Vivía una rancherita. Y la rancherita viajó al norte. Allí se encontró con un señor de su rancho. Se casaron… ¿Y fueron felices? Tres años después compraron un lote cerca del rancho. Cinco años después habían construido una casa con todo y alberca. Diez años después compraron otra casa, pero en el norte. Quince años después ahora estaban en el Juzgado del Derecho Familiar, pidiendo el divorcio. “Y, ¿cómo van a dividir los bienes?” preguntó el juez. La esposa respondió. “Me gasté las uñas limpiando baños, lavando pisos, tendiendo camas en los hoteles para pagar la casa allá en el rancho. Era la casita de nuestros sueños. Hace un año me encuentro unos papeles donde él pasó el título de esa casa a su hermano. Es la casa más bonita. Hoy ya vale mucho. Pero ahora que me quiero divorciar porque me engañó con otra, me dice que no me puede dar la mitad, porque la casa es de su hermano.” “Y usted, ¿qué dice señor?”, preguntó el juez. “Mi hermano no tenía donde vivir con su familia, le ayudé con la casa”. “Mentira, él ya sabía que se iba a divorciar de mí, por eso se la pasó a su hermano”. El juez dio su fallo. “La casa se compró con el trabajo del matrimonio. No tenía derecho de pasarla a su hermano. Le entrego la otra casa de acá a su esposa para compensarla. Por hacerse el listo, perdió allá y acá. He dicho.”
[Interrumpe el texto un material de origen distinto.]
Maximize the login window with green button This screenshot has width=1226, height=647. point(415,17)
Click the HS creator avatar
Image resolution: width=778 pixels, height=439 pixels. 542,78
Este planeta tierra iba a ser nuestro “Rancho Grande” con nuestro Creador. Pero lo regalamos por codiciar lo prohibido, lo que no era nuestro. Desde entonces, la codicia ha sido nuestro tropiezo. El décimo mandamiento de la Ley de Dios reclama: “No codiciarás”. Pero nuestra naturaleza está tan corrupta que tomamos el mandamiento al revés, y codiciamos todo. Los bienes del otro, el trabajo de la otra, el marido de la vecina, la mujer del jefe, sin fin. Hasta que Dios envió a su Hijo a poner fin a la codicia. Pero, ¿cómo? En la cruz codició tomar nuestro castigo, sufrió nuestra pena para pagar por nuestra codicia. Y con su codicia santa, mató nuestra codicia impura. “Con amor eterno te he amado; por tanto, te prolongué mi misericordia” (Jeremías 31:3). La codicia no puede tolerar ni el perdón ni la misericordia. “Pero”, puede preguntar alguno, “¿Entonces por qué todavía sigo codiciando?” Mientras tengas vida, codiciarás. Pero, ahora que ya has sido perdonado ante Dios, puedes codiciar lo que antes no codiciabas. Ahora puedes codiciar la gracia, la misericordia, el perdón, la pureza. Puedes codiciar amar más a tus hijos, a tu esposa, a tu propio marido. No hay nada que mate la codicia por lo ajeno, que codiciar lo que ya es tuyo. Esa codicia es pura y santa. ¿Quieres verla? Mira a la cruz. Allí estaba Jesús de Nazaret, codiciando tu salvación. ¿Y el Rancho Grande? Ya está listo y pago. ¡Codícialo!